Common Types of Air Conditioners
Central air conditioning is an integral part of a complete HVAC setup, along with heating and ventilation systems. These systems are usually powered by a condensing unit, which is often placed in the backyard or, in the case of an apartment building, on the roof or in the courtyard. Multiple condensers are needed to cool buildings with a large number of residential units.
Window air conditioners provide an economical alternative for smaller spaces. As their name implies, these units are mounted in windows and pump cooler air into the room. They are inexpensive, easy to install and cool small rooms much more effectively than fans.
The Various Parts of an Air Conditioner
Unless you're putting in a window unit, you're probably not going to tackle your air conditioning installation on your own. However, it's still important that you understand how AC systems work. First, there are three main air conditioning parts to know about: the compressor, the condenser and the evaporator.

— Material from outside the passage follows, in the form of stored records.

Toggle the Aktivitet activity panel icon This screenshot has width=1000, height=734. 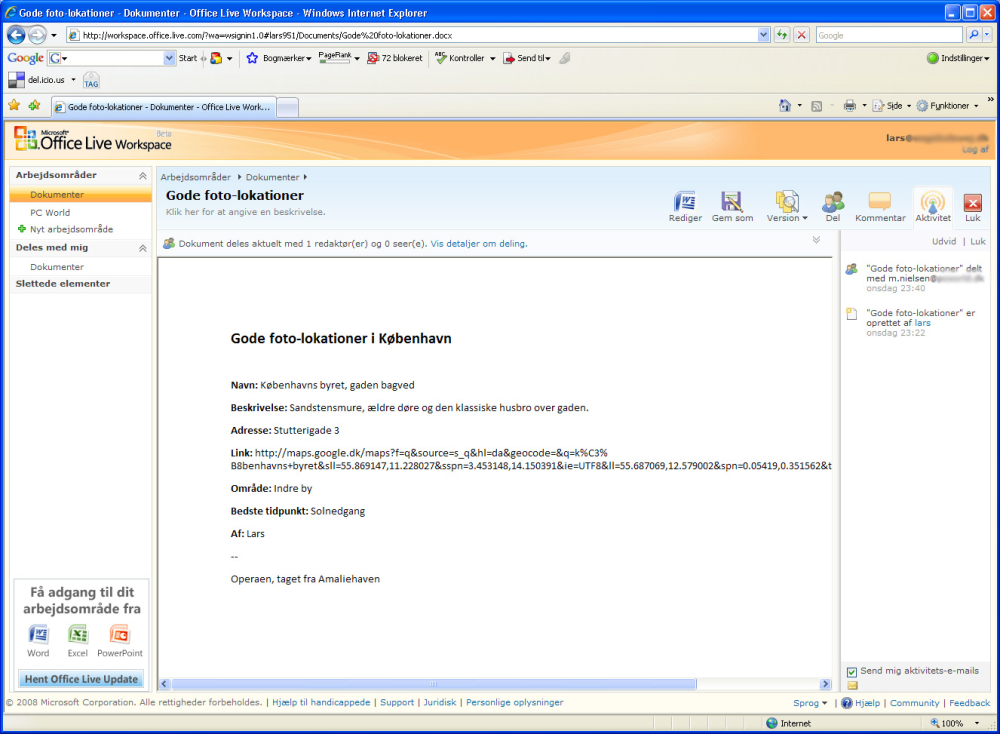point(932,203)
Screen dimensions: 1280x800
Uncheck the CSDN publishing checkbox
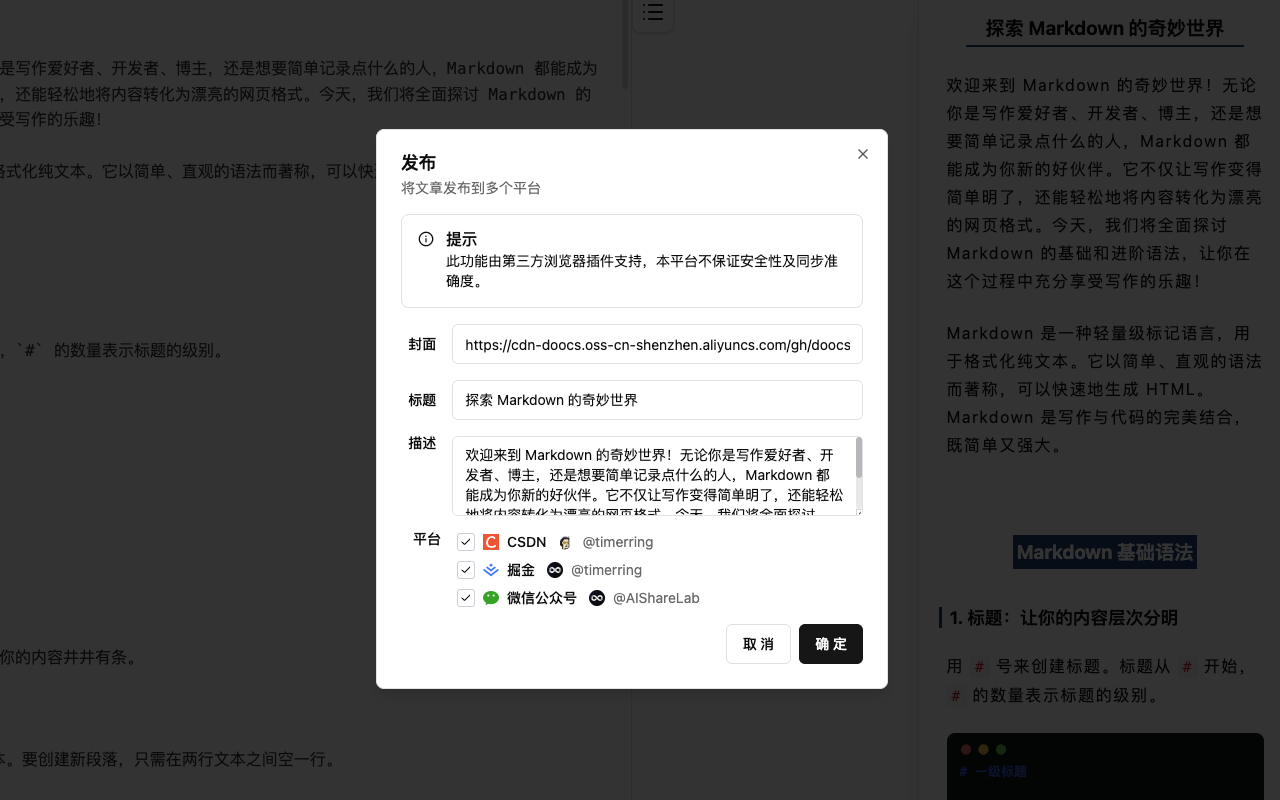tap(466, 541)
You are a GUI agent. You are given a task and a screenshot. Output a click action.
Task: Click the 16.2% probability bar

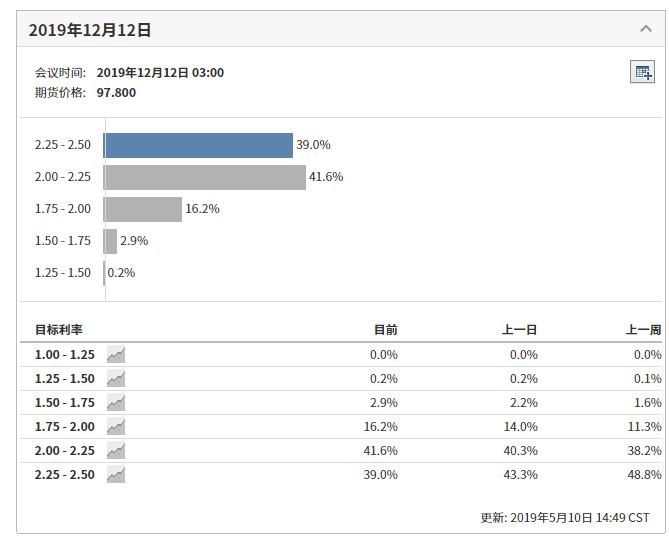point(143,209)
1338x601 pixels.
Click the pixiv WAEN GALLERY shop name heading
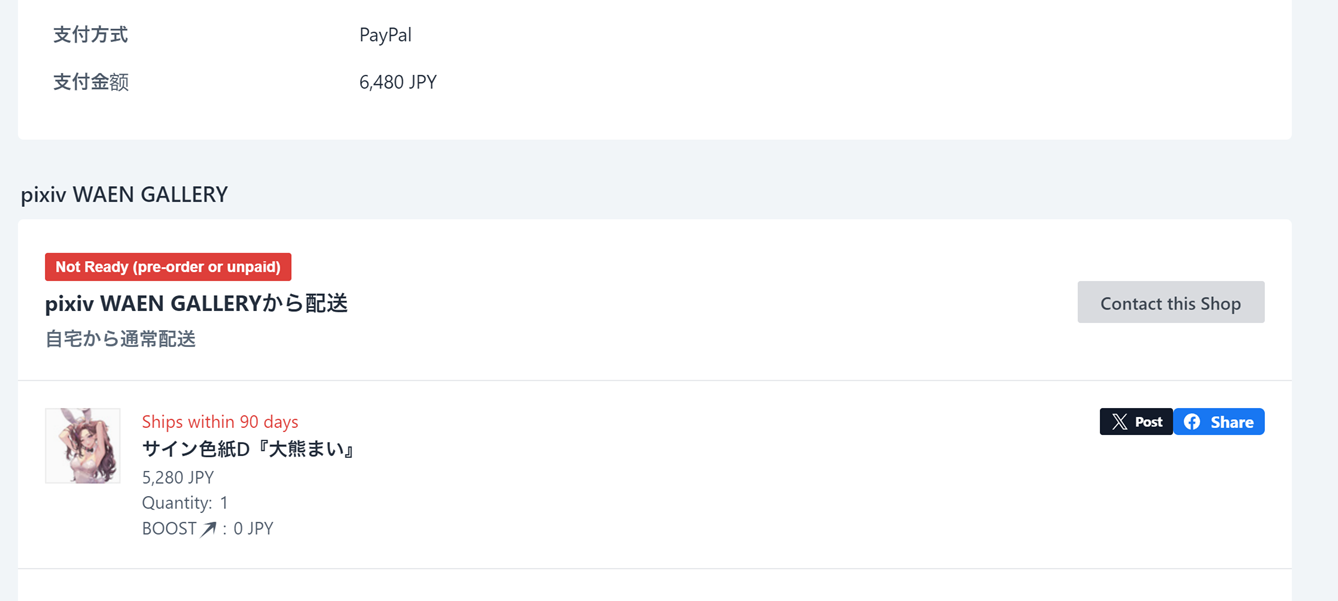[x=124, y=194]
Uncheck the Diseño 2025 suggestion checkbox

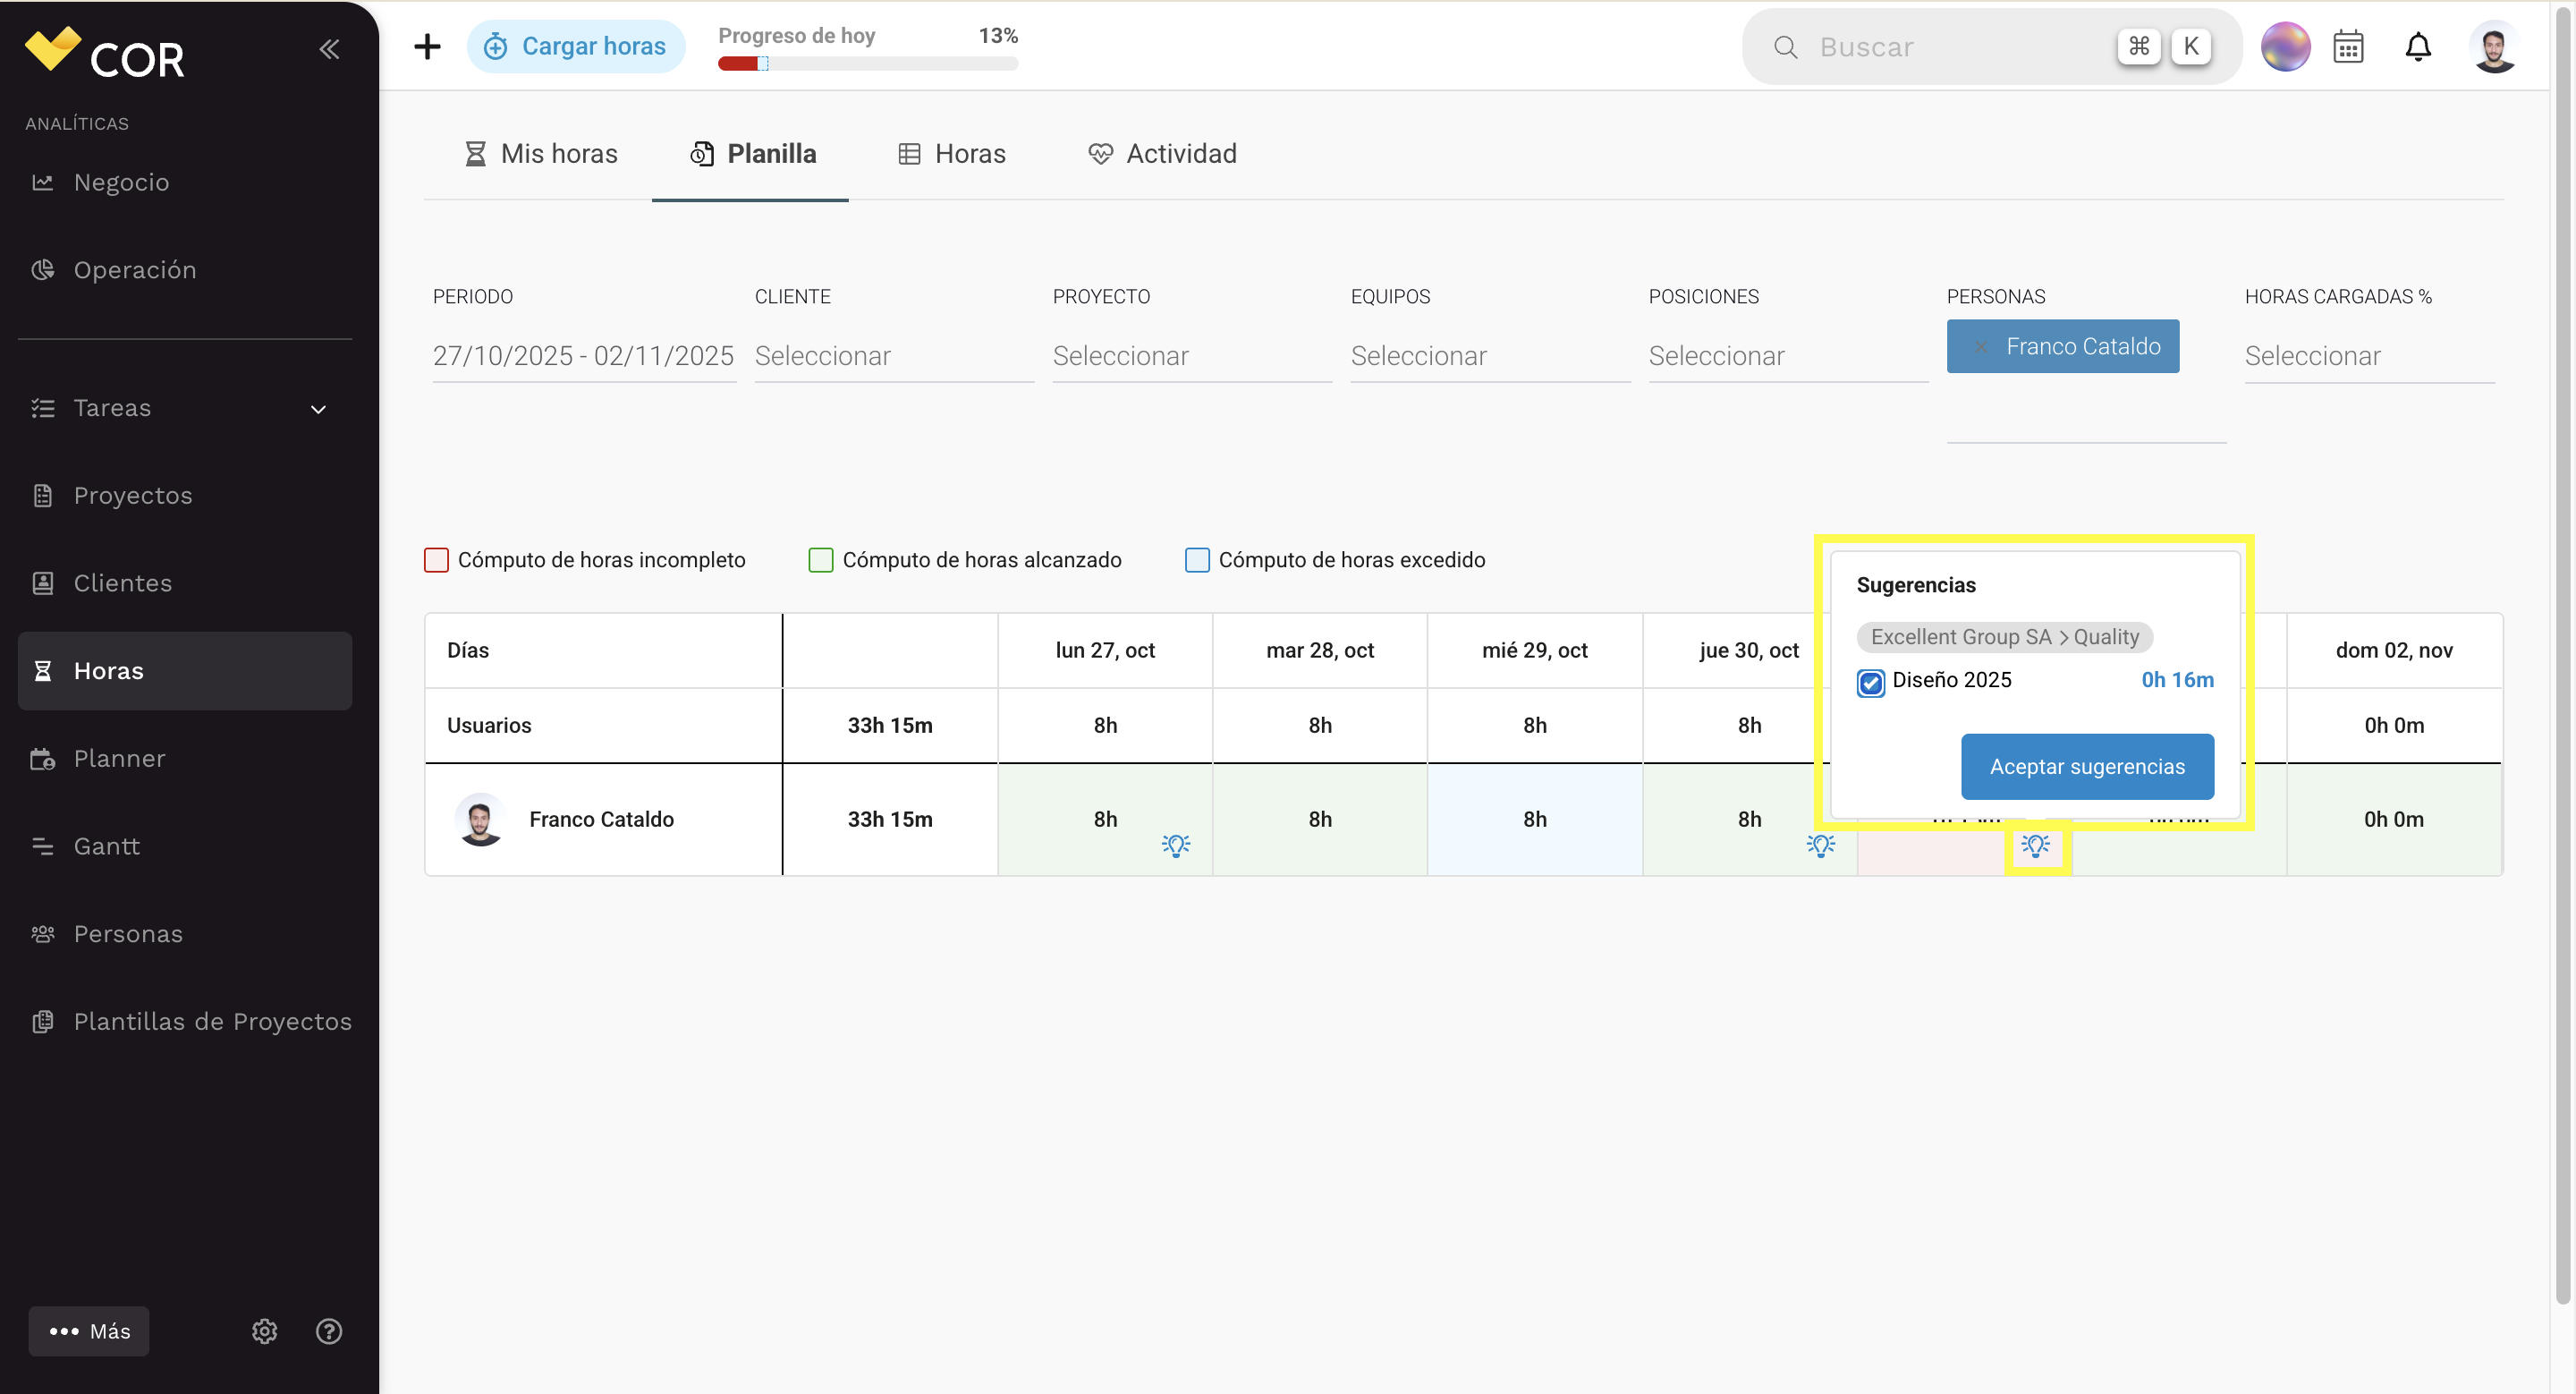pos(1871,682)
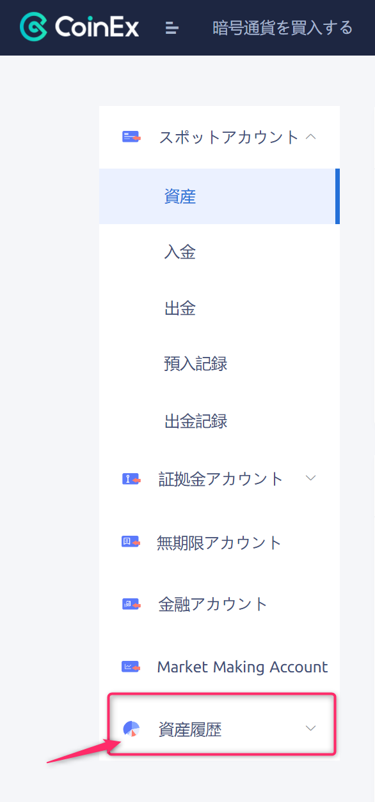This screenshot has height=802, width=375.
Task: Open the 無期限アカウント label
Action: 219,542
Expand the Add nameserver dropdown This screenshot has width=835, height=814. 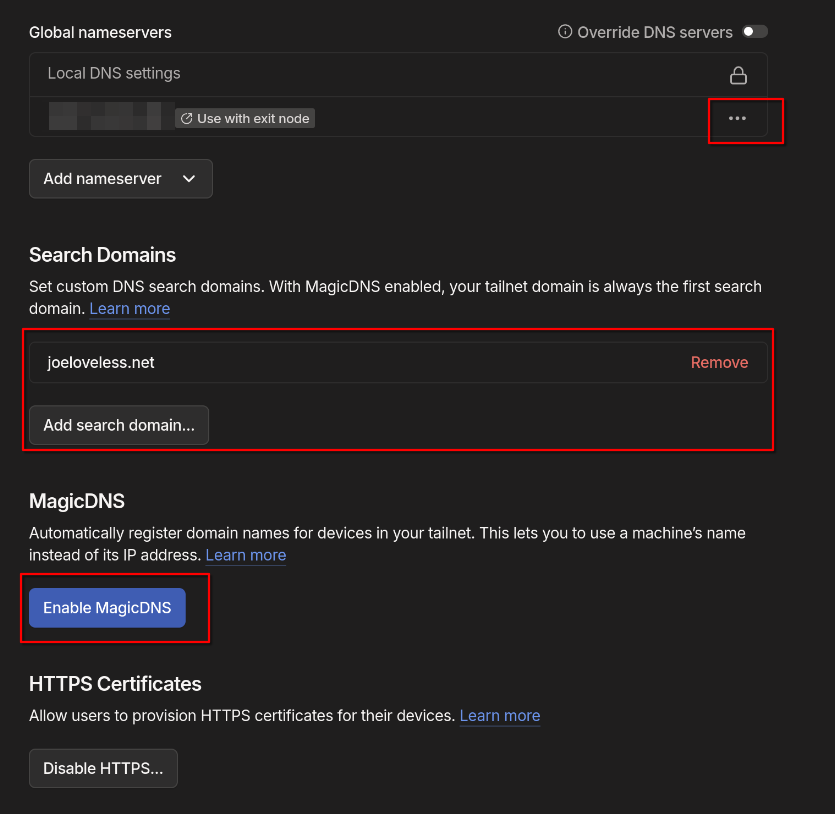[x=120, y=179]
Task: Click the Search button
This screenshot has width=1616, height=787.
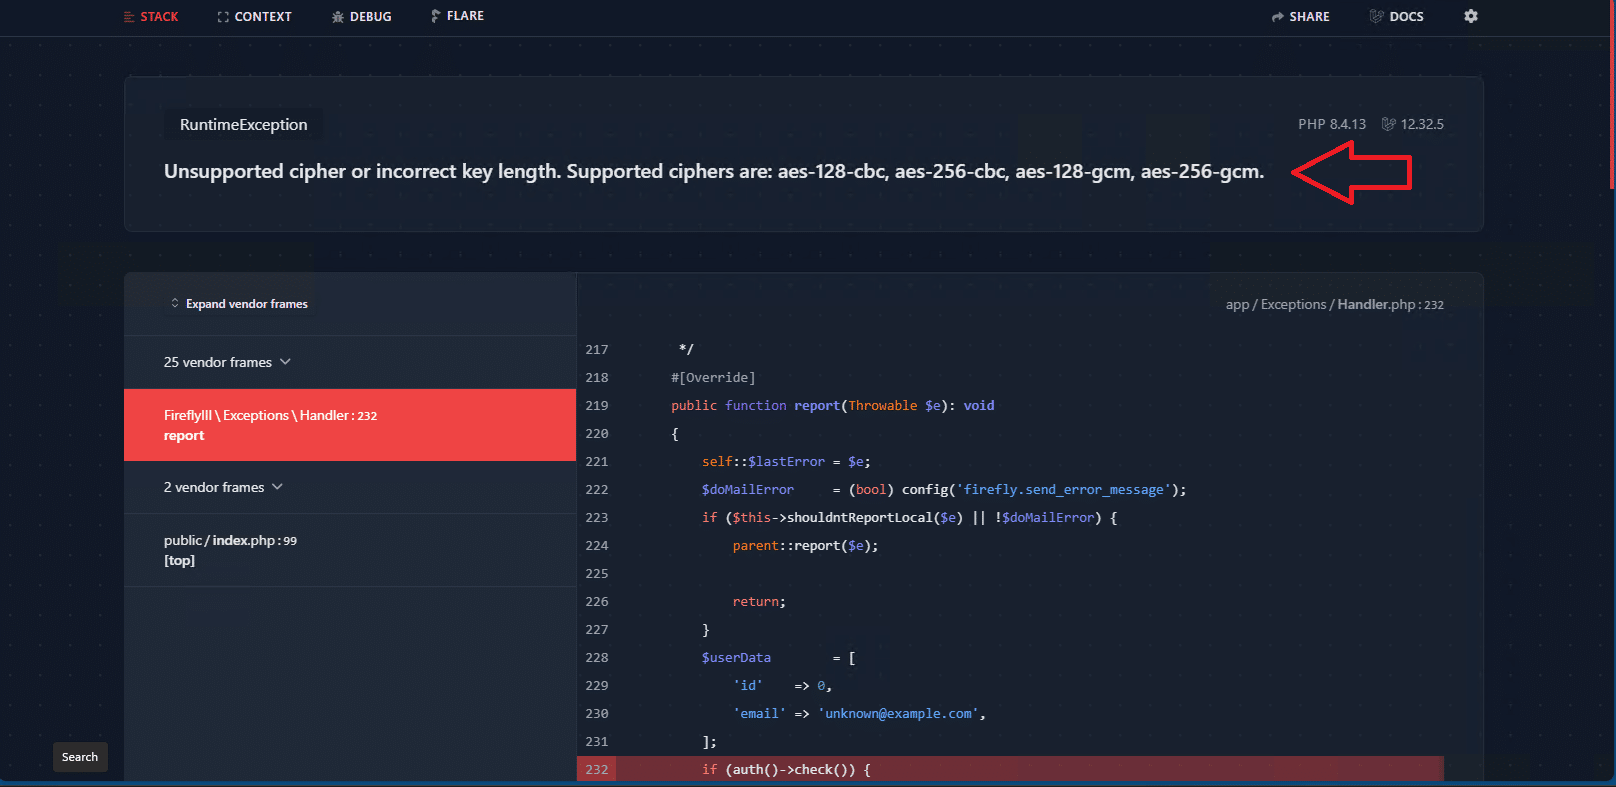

The role of the compressor is to "squeeze" the working fluid, which is pumped into the compressor as a cool, low-pressure gas and pumped out as a hot, high-pressure gas. This hot, high-pressure gas then enters the condenser, where it undergoes high-pressure processes and condenses from a gas to a liquid. Finally, the cooled liquid is forced into the evaporator, where the thermal exchange process takes place. In the evaporator, the working fluid is changed into a gas yet again, but this time it extracts heat from the surrounding air. This cooled air that results is then forced into the house using fans and vents.
An air conditioning filter is used to trap dust, dirt and other particles in the cooled air, preventing them from entering your home. However, over time, these filters become clogged. Regularly changing your air conditioning filter is one of the simplest things you can do to ensure your system continues to run smoothly and reliably.